- DATA ENTRIES
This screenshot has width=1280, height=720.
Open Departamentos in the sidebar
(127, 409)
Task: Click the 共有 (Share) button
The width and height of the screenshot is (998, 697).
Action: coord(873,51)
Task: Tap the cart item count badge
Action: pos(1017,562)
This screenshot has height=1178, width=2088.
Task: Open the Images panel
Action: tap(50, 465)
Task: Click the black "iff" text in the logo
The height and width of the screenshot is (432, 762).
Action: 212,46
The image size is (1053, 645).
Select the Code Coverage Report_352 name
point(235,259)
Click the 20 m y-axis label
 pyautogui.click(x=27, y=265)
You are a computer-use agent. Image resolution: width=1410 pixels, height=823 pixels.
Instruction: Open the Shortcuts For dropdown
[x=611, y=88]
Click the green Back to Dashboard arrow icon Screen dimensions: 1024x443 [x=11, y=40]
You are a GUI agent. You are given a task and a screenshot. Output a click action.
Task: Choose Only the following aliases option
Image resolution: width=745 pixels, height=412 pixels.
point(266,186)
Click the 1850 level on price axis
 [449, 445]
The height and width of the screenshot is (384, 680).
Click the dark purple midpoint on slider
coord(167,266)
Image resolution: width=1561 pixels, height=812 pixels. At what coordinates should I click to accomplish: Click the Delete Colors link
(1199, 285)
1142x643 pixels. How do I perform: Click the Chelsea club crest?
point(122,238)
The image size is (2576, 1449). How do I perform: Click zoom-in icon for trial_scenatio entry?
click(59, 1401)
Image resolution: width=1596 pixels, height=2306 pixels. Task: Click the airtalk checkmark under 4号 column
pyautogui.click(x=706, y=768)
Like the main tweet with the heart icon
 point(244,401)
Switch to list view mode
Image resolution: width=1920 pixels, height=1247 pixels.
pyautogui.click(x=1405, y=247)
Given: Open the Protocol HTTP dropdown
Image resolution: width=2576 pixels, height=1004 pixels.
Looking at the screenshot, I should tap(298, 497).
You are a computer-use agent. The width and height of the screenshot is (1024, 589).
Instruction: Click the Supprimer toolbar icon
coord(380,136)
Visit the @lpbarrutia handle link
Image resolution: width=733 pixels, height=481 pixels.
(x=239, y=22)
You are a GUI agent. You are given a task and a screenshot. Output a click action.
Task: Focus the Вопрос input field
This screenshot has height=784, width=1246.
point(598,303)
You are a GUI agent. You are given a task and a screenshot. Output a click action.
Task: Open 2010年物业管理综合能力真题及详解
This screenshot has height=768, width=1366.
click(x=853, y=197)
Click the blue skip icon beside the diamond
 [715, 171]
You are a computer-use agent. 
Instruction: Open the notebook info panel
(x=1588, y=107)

- EXERCISE REQUIREMENTS
Render the stretch of the entries above, from the line containing "Image resolution: width=1596" through the end of the entries, as a Markdown table with the columns Row and Line. Number each row and leave out blank lines.

- FINAL RESULT
| Row | Line |
|---|---|
| 1 | Image resolution: width=1596 pixels, height=2306 pixels. Task: Click the airtalk checkmark under 4号 column |
| 2 | pyautogui.click(x=706, y=768) |
| 3 | Like the main tweet with the heart icon |
| 4 |  point(244,401) |
| 5 | Switch to list view mode |
| 6 | Image resolution: width=1920 pixels, height=1247 pixels. |
| 7 | pyautogui.click(x=1405, y=247) |
| 8 | Given: Open the Protocol HTTP dropdown |
| 9 | Image resolution: width=2576 pixels, height=1004 pixels. |
| 10 | Looking at the screenshot, I should tap(298, 497). |
| 11 | You are a computer-use agent. The width and height of the screenshot is (1024, 589). |
| 12 | Instruction: Click the Supprimer toolbar icon |
| 13 | coord(380,136) |
| 14 | Visit the @lpbarrutia handle link |
| 15 | Image resolution: width=733 pixels, height=481 pixels. |
| 16 | (x=239, y=22) |
| 17 | You are a GUI agent. You are given a task and a screenshot. Output a click action. |
| 18 | Task: Focus the Вопрос input field |
| 19 | This screenshot has height=784, width=1246. |
| 20 | point(598,303) |
| 21 | You are a GUI agent. You are given a task and a screenshot. Output a click action. |
| 22 | Task: Open 2010年物业管理综合能力真题及详解 |
| 23 | This screenshot has height=768, width=1366. |
| 24 | click(x=853, y=197) |
| 25 | Click the blue skip icon beside the diamond |
| 26 |  [715, 171] |
| 27 | You are a computer-use agent.  |
| 28 | Instruction: Open the notebook info panel |
| 29 | (x=1588, y=107) |